For the first time in nearly a decade, the 2023 Los Angeles Dodgers won't be saddled with the burden of sky-high expectations entering the season.
Sure, the world still believes they'll be among the top teams in baseball, and most projection systems are confident they'll figure things out while ushering in their youth movement and filling several voids (except FanGraphs, who pegged them for under 90 wins for the first time in the history of their current projection system). But they're no longer shoo-in NL West champions who can etch their road to the NLDS in pen before the season's first pitch.
Many prefer the Padres, and you don't have to stretch too far to see why that might be the case; the return of Fernando Tatis Jr. and the acquisition of Xander Bogaerts, slotted in around a full season of deadline acquisition Juan Soto, makes for a splashy picture (and, elephant in the room, they knocked off the Dodgers last October).

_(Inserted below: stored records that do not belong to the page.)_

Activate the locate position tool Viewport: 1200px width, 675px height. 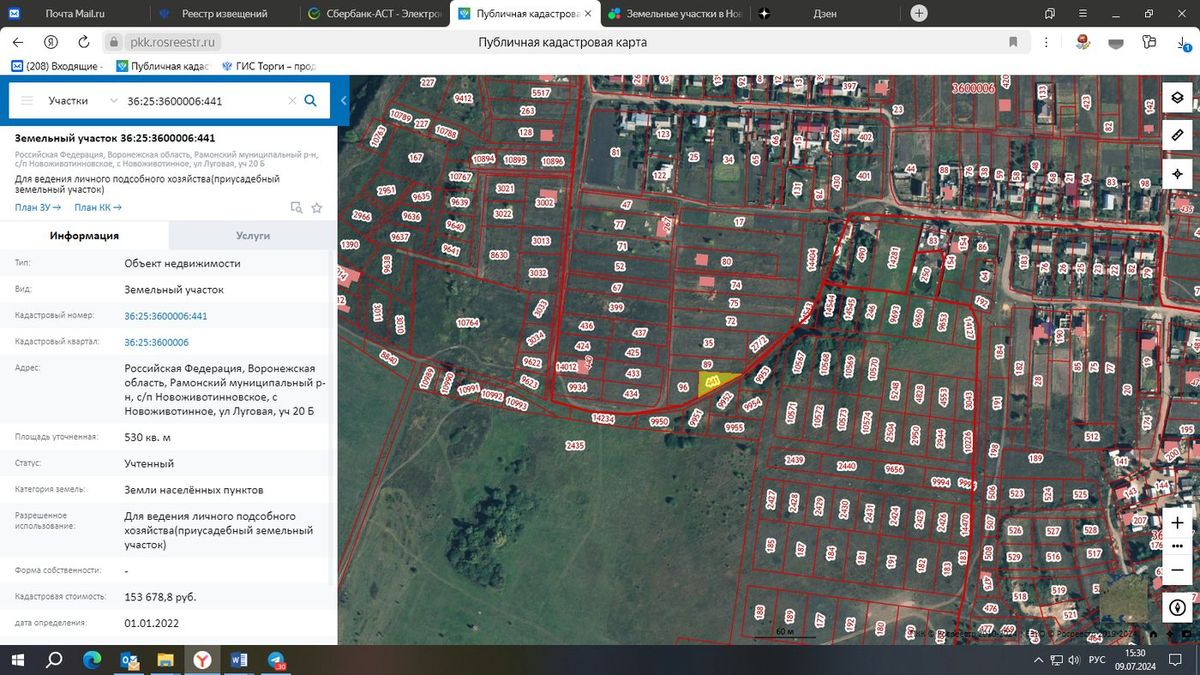(x=1177, y=174)
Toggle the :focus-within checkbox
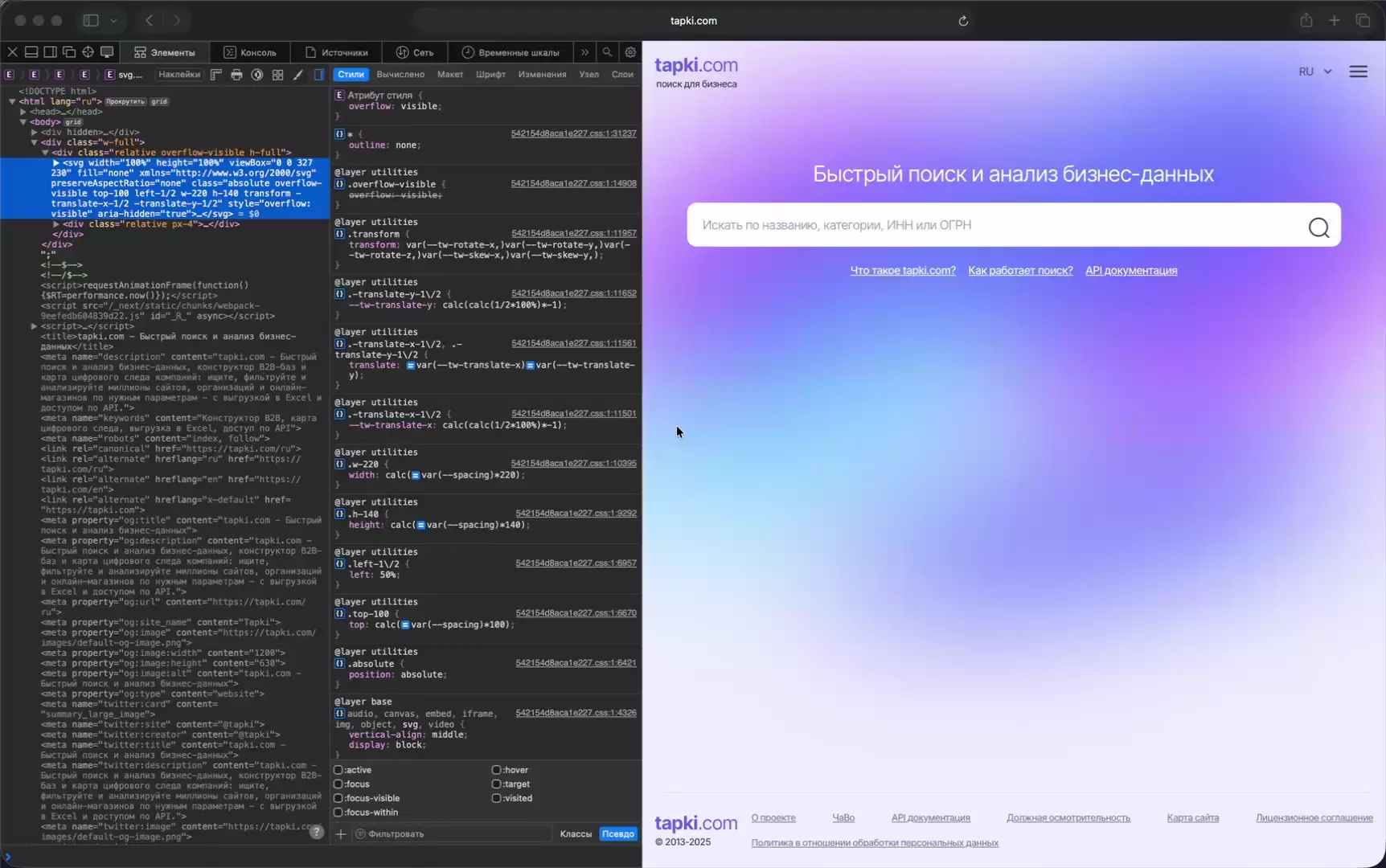This screenshot has height=868, width=1386. click(x=338, y=813)
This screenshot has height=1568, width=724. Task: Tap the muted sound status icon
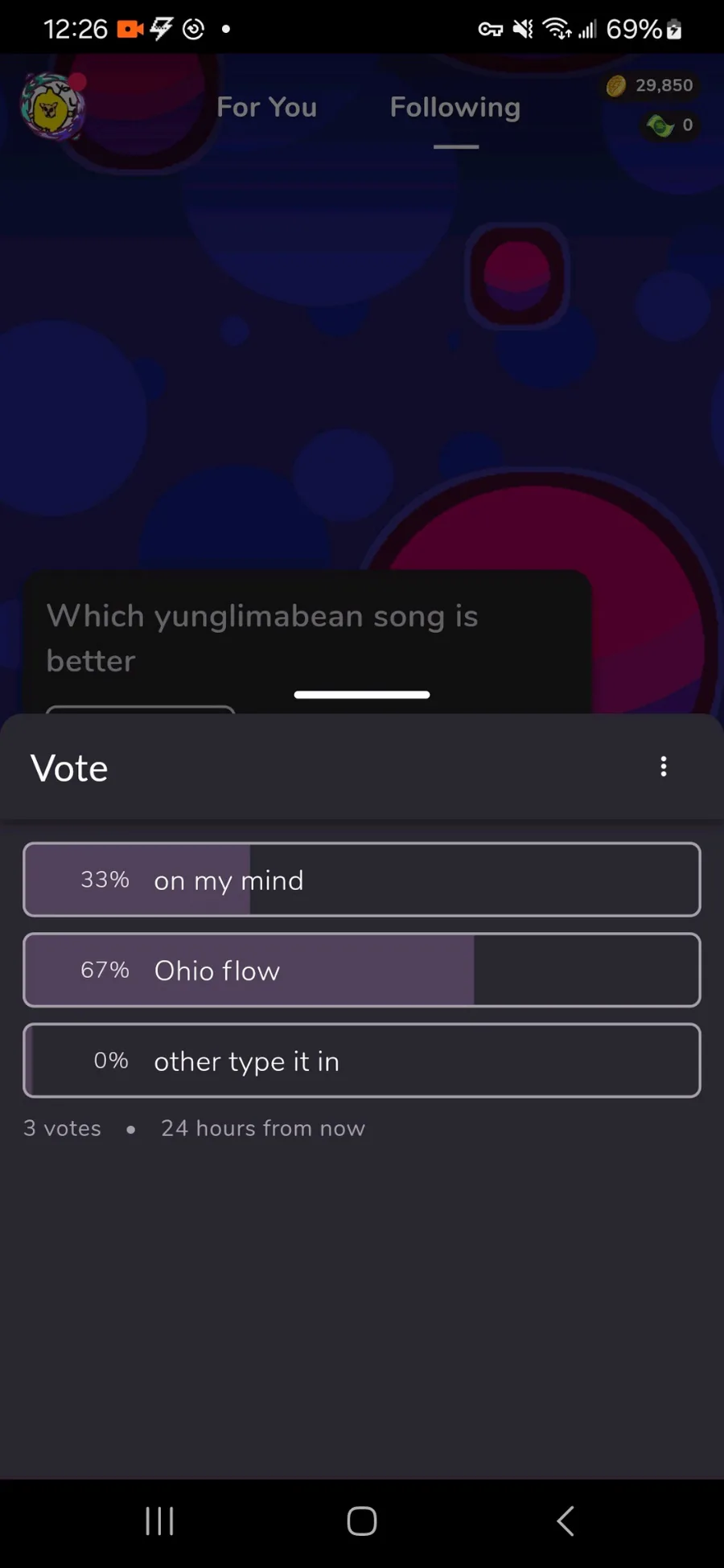523,30
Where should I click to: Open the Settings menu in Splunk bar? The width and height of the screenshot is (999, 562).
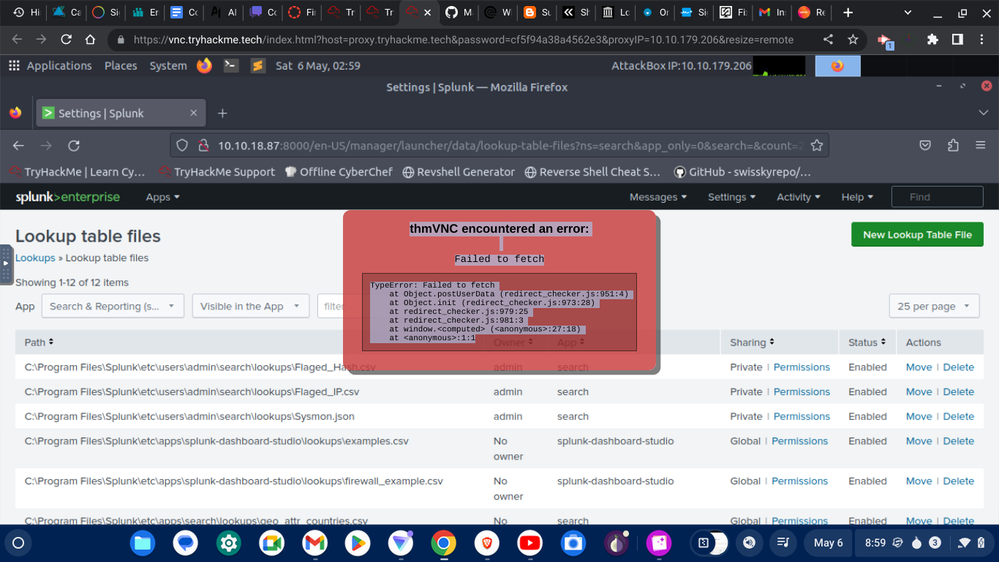coord(733,197)
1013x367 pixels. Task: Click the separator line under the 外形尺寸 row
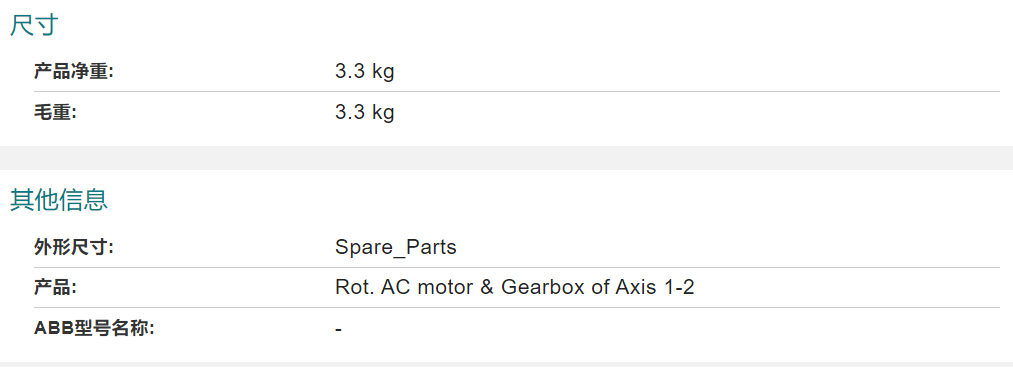pos(517,267)
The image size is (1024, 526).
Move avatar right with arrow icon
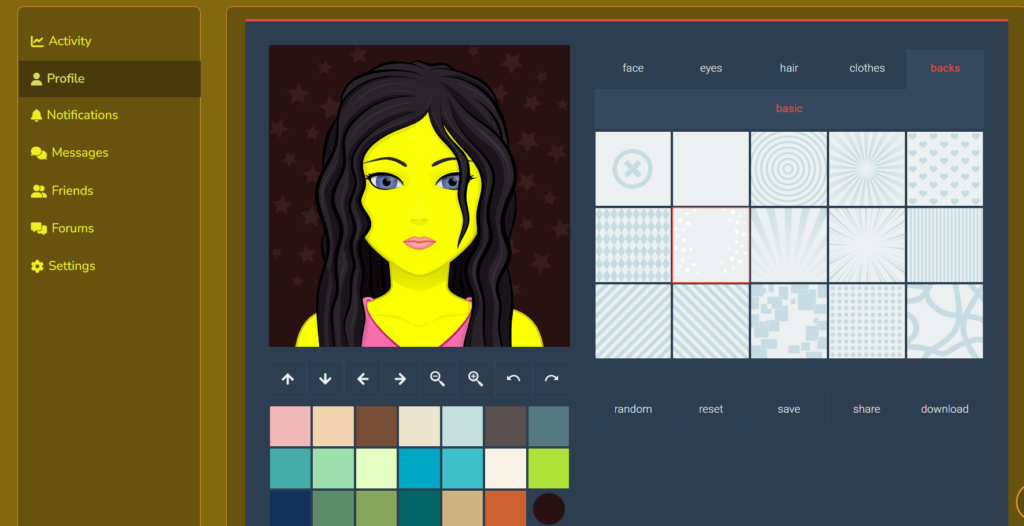[x=400, y=379]
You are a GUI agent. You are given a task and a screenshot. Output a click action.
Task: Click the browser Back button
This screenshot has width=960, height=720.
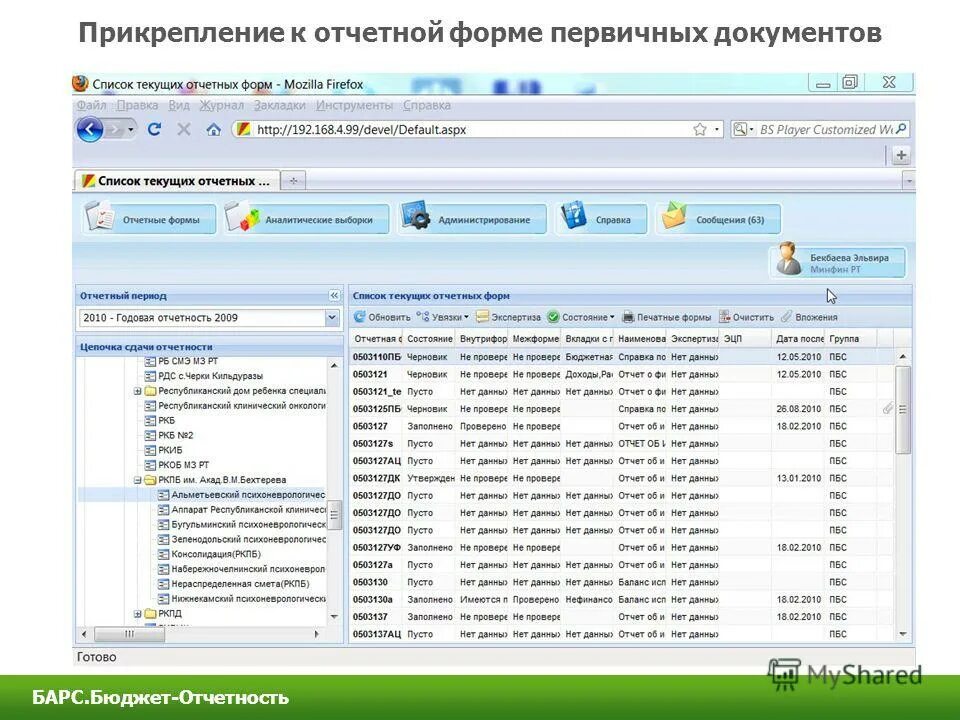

Hopefully, with all eyes on San Diego, the Dodgers can work on filling the leadership void left by Justin Turner and Cody Bellinger in relative privacy.
According to Rowan Kavner's reporting for FOX Sports, the Dodgers had an uncomfortable group chat filled with well-wishes for departing free agent after departing free agent this offseason. In the wake of the Turner Non-Brothers and Belli leaving for greener pastures, Dave Roberts plans to look to superstars like Freddie Freeman and Mookie Betts to lead the way -- partially by example.
Dodgers leaders in 2023 will be Freddie Freeman, Mookie Betts
"I think if you look around the clubhouse, there's a lot of guys that have been around, and I don't see the culture with a couple guys being departed should be affected, Roberts said. But I do think that it's, I wouldn't say a call to action, but it's an opportunity for guys like Freddie and Mookie to step up with their voices and not only lead by example but if there's something that needs to be said, they've earned that right."- Rowan Kavner, FOX Sports
2022 went smoothly on the field for Freeman; his 152 OPS+ and fourth-place MVP finish fell right in line with the rest of his larger-than-life Hall of Fame production. In the clubhouse, though, Freeman had to overcome an odd bit of coldness early in the season when the Dodgers' trip to Atlanta became an unwelcome distraction.
Freeman's emotions took over when he presided over media availability before the series, leading Clayton Kershaw to not-so-subtly question whether he was truly all in in Los Angeles. Add in Doug Gottlieb's erroneous report about his free agency, and the Dodgers' first baseman probably preferred to fade into the background and produce for a bit.
If the Dodgers are going to hit their ceiling, this year's got to be different -- and that goes for Betts, too, who's a natural leader in the community. He and Freeman will have to take ownership of some of the Dodgers' dicier moments and stand in the footprints once occupied by Turner, who'd been through endless tough landings before reaching the mountaintop in 2020 -- and being forced off the field with COVID-19 in a cruel twist of fate.
Or, if the 2023 season ends up the way FanGraphs envisions it, it'll be up to Freeman and Betts to reverse 2022's outcome and pull off a playoff upset against the Pads. Something tells us that'll be OK, too.